EXTRACT PROVIDED:
The chunk at the center of the bottom of the image, is the bit that’s been sauted off.
This piece was scooped up in a bag, that emerged from the endoscope, and was hauled out as the probes were withdrawn.”
I know that it’s pretty graphic. But it’s also pretty amazing. This life-saving surgery was done in such a way that I only ended up with three small scars on my belly. It mustn’t be taken for granted how well I was taken care of during and after the liver surgery for my third recurrence of bowel cancer. It was so well done that a little more than 48 hours after this image was taken, I was resting at home. Modern medicine is wonderful, as are the people who perform it.
And if you think the image is disgusting, wait until you read this next bit…
During the the liver surgery for my third recurrence, my surgeon found a couple of strange, ‘green and brown bits’, which he sampled and sent off for analysis. He speculated, and was later proved to be correct, that these odd-coloured bits were indigestible cellulose. You see, what happened was; when my bowel ruptured, back before my bowel surgery in 2014, I was left, well, full of shit! The surgeons cleaned this out as best they could at the time. But, as it turned out, not perfectly. There are probably still bits of celery stuck to my pancreas as I type…
But, aside from such ickiness, I was fine. So much so that the surgeon had all the remaining attachments removed, except the abdominal drain and an IV port in my arm. He said that, unless something went wrong, I’d be able to go home the following day.
Nothing went wrong.
So during our meeting the following morning, he signed the papers to release me back into the wild. The drain and the port were removed. I had a shower, because I needed one. I ‘moved my bowels’, because the nurses tend to be reluctant to let you go home until you do. And Julie took me home. The liver surgery for my third recurrence was officially a roaring success.

EXTRACTED MATERIAL:

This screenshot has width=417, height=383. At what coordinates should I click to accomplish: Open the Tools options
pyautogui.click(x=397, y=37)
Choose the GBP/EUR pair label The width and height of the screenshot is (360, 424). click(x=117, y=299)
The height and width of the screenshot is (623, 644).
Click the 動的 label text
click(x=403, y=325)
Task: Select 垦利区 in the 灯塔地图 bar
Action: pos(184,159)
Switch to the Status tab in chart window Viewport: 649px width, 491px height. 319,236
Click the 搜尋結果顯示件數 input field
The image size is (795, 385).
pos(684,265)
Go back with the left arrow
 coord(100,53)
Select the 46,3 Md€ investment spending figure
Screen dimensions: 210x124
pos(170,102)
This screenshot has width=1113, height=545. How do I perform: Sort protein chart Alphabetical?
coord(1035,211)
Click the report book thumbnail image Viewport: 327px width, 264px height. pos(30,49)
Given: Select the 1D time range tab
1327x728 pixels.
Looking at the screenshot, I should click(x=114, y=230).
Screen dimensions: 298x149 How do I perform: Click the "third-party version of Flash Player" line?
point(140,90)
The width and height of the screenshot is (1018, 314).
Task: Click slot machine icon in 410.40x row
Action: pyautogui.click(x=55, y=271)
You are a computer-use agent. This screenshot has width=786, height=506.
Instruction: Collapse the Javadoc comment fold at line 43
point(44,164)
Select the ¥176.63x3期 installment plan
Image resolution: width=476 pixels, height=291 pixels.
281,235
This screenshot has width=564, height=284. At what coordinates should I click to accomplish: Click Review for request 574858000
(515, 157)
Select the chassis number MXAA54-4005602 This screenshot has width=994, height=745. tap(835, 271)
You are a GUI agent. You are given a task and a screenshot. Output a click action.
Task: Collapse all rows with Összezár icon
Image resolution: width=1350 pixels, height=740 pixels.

REQUIRED ACTIONS:
1. Answer from the liver surgery account:
(a) How many small scars did the surgery leave on the writer's belly?
(b) What did the surgeon speculate the "green and brown bits" were?
(c) Which two attachments were left in place when the others were removed?
2. Translate this sentence from the liver surgery account into Spanish: "Modern medicine is wonderful, as are the people who perform it."
3. Carry on the liver surgery account from its last sentence.
The data has no connection to the liver surgery account.

YOUR WRITTEN ANSWERS:
1.
(a) Three.
(b) Indigestible cellulose.
(c) The abdominal drain and an IV port in the arm.

2. La medicina moderna es maravillosa, al igual que las personas que la practican.

3.
The follow-up meeting on the 22nd went, mostly, well. The cellulose was, indeed, cellulose. The surgery was completed with clear margins from the major blood vessels. But that clear margin was only 1 mm. 1 mm is not a lot… But, as the surgeon explained; it doesn’t matter if it’s only a nanometer, a clear margin is a clear margin. To have gone any further would have meant losing the major blood vessels adjacent to the surgery site. And, while the liver tissue grows back, major blood vessels do not.
“He said that he needed to avoid cutting out big chunks of the liver, for as long as possible, in ‘cherry-picker’ cases like mine. Because losing a big portion of the liver limited the options going forward. And you can only afford to do that a couple of times before surgery stops being an option.”
Which, to be honest, was a little scary. Something of a wake-up call to my situation. Yes, I’d coped well with the liver surgery for my third recurrence. But there were going to be more recurrences. And more surgeries.
I had a meeting with my oncologist the following day, which cheered me up again. She’d found me a lung surgeon and I’d be meeting him in due course to discuss the procedure. The lung surgery specialists were also based in Bristol, so I’d be back off up there to see him. In the meantime, the oncologist had ordered up a lung function test, to establish my pre-surgery levels. She’d also ordered another PET/CT scan to see how I was getting on.
I didn’t know it yet, but that PET/CT scan was going to cause me a lot of grief over the coming months. Or, rather, what the scan revealed would.